_SOURCE EXTRACT_
#####

Re: streaming window not behaving as advertised (v1.0.1)

Posted by Alan Ngai <al...@opsclarity.com>.

TD, it looks like your instincts were correct.  I misunderstood what you meant.  If I force an eval on the inputstream using foreachRDD, the windowing will work correctly.  If I don’t do that, lazy eval somehow screws with window batches I eventually receive.  Any reason the bug is categorized as minor?  It seems that anyone who uses the windowing functionality would run into this bug.  I imagine this would include anyone who wants to use spark streaming to aggregate data in fixed time batches, which seems like a fairly common use case.

Alan


On Jul 22, 2014, at 11:30 PM, Alan Ngai <al...@opsclarity.com> wrote:

> foreachRDD is how I extracted values in the first place, so that’s not going to make a difference.  I don’t think it’s related to SPARK-1312 because I’m generating data every second in the first place and I’m using foreachRDD right after the window operation.  The code looks something like
> 
> val batchInterval = 5
> val windowInterval = 25
> val slideInterval = 15
> 
> val windowedStream = inputStream.window(Seconds(windowInterval), Seconds(slideInterval))
> 
> val outputFunc = (r: RDD[MetricEvent], t: Time) => {
>   println("======================================== %s".format(t.milliseconds / 1000))
>   r.foreach{metric =>
>     val timeKey = metric.timeStamp / batchInterval * batchInterval
>     println("%s %s %s %s".format(timeKey, metric.timeStamp, metric.name, metric.value))

#####

_AIM 1_
Write out the Spark streaming window forum post again in full, word for word.

#####

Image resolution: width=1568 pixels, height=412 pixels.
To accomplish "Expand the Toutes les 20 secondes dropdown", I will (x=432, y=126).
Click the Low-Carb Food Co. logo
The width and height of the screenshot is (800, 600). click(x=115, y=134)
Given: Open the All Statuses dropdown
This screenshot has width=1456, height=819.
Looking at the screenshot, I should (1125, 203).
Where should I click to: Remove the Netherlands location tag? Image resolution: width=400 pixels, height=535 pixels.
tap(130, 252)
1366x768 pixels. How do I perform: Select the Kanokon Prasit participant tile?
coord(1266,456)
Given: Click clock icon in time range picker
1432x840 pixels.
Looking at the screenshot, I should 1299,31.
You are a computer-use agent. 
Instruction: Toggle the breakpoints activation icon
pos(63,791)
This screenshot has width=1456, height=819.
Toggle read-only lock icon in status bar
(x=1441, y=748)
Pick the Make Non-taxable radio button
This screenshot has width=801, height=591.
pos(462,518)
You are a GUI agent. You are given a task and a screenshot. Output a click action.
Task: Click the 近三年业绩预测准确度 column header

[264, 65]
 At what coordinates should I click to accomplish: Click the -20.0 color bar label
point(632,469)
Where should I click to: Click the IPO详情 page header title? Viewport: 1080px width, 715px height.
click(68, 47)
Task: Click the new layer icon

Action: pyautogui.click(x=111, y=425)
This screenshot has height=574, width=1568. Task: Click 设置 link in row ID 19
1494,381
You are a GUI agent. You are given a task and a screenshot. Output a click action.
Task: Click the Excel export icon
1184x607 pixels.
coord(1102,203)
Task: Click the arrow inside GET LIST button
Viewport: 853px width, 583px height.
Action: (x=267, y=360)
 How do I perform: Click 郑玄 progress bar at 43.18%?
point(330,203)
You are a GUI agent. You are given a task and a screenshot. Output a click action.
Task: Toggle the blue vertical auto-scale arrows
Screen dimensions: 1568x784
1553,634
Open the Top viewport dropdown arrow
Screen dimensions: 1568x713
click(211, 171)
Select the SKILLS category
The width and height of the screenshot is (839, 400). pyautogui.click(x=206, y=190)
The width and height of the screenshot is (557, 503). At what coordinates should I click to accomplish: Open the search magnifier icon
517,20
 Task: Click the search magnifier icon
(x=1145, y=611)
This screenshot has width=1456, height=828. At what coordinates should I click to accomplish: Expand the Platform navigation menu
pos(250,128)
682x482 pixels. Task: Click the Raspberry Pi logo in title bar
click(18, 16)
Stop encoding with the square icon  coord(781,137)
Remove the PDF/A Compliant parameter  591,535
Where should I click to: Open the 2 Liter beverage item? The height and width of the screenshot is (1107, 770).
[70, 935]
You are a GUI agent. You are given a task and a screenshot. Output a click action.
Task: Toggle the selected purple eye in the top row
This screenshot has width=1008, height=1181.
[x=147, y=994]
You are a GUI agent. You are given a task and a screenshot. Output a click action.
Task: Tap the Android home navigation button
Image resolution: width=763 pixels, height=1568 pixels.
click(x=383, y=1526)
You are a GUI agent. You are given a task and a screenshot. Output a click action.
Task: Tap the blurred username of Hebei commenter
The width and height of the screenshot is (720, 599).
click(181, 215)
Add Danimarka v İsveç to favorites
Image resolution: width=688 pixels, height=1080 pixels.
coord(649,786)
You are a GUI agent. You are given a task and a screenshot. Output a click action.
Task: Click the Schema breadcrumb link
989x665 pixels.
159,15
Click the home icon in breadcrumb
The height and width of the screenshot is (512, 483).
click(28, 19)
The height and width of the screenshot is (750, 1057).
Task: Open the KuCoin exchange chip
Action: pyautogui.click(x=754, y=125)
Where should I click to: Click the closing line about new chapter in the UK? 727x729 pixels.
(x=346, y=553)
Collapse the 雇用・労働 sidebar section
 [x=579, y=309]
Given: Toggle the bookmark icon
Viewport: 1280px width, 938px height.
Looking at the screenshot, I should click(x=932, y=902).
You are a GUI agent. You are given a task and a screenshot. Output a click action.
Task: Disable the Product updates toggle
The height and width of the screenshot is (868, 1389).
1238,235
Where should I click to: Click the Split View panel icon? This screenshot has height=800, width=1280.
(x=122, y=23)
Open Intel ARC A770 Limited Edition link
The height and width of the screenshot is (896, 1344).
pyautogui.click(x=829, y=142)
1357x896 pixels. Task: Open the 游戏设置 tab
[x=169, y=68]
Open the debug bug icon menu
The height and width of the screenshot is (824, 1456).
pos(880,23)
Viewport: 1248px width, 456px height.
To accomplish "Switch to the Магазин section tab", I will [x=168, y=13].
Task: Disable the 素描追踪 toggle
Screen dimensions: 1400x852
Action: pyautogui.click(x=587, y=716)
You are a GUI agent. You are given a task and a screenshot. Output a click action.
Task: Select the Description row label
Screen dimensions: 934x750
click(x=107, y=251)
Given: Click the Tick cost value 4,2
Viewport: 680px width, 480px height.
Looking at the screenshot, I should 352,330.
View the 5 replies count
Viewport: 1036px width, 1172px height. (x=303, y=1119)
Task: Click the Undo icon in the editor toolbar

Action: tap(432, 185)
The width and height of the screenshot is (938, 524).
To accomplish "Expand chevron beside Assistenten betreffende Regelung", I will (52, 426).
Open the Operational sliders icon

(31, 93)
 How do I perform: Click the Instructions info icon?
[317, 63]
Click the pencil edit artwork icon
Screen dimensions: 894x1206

#####

_AIM 2_
Pull out everything from the start of the records down to the line containing "tap(130, 252)", copying both ends and each line between them verbatim.

_RESULT 1_
Re: streaming window not behaving as advertised (v1.0.1)

Posted by Alan Ngai <al...@opsclarity.com>.

TD, it looks like your instincts were correct.  I misunderstood what you meant.  If I force an eval on the inputstream using foreachRDD, the windowing will work correctly.  If I don’t do that, lazy eval somehow screws with window batches I eventually receive.  Any reason the bug is categorized as minor?  It seems that anyone who uses the windowing functionality would run into this bug.  I imagine this would include anyone who wants to use spark streaming to aggregate data in fixed time batches, which seems like a fairly common use case.

Alan


On Jul 22, 2014, at 11:30 PM, Alan Ngai <al...@opsclarity.com> wrote:

> foreachRDD is how I extracted values in the first place, so that’s not going to make a difference.  I don’t think it’s related to SPARK-1312 because I’m generating data every second in the first place and I’m using foreachRDD right after the window operation.  The code looks something like
> 
> val batchInterval = 5
> val windowInterval = 25
> val slideInterval = 15
> 
> val windowedStream = inputStream.window(Seconds(windowInterval), Seconds(slideInterval))
> 
> val outputFunc = (r: RDD[MetricEvent], t: Time) => {
>   println("======================================== %s".format(t.milliseconds / 1000))
>   r.foreach{metric =>
>     val timeKey = metric.timeStamp / batchInterval * batchInterval
>     println("%s %s %s %s".format(timeKey, metric.timeStamp, metric.name, metric.value))

_RESULT 2_
Image resolution: width=1568 pixels, height=412 pixels.
To accomplish "Expand the Toutes les 20 secondes dropdown", I will (x=432, y=126).
Click the Low-Carb Food Co. logo
The width and height of the screenshot is (800, 600). click(x=115, y=134)
Given: Open the All Statuses dropdown
This screenshot has width=1456, height=819.
Looking at the screenshot, I should (1125, 203).
Where should I click to: Remove the Netherlands location tag? Image resolution: width=400 pixels, height=535 pixels.
tap(130, 252)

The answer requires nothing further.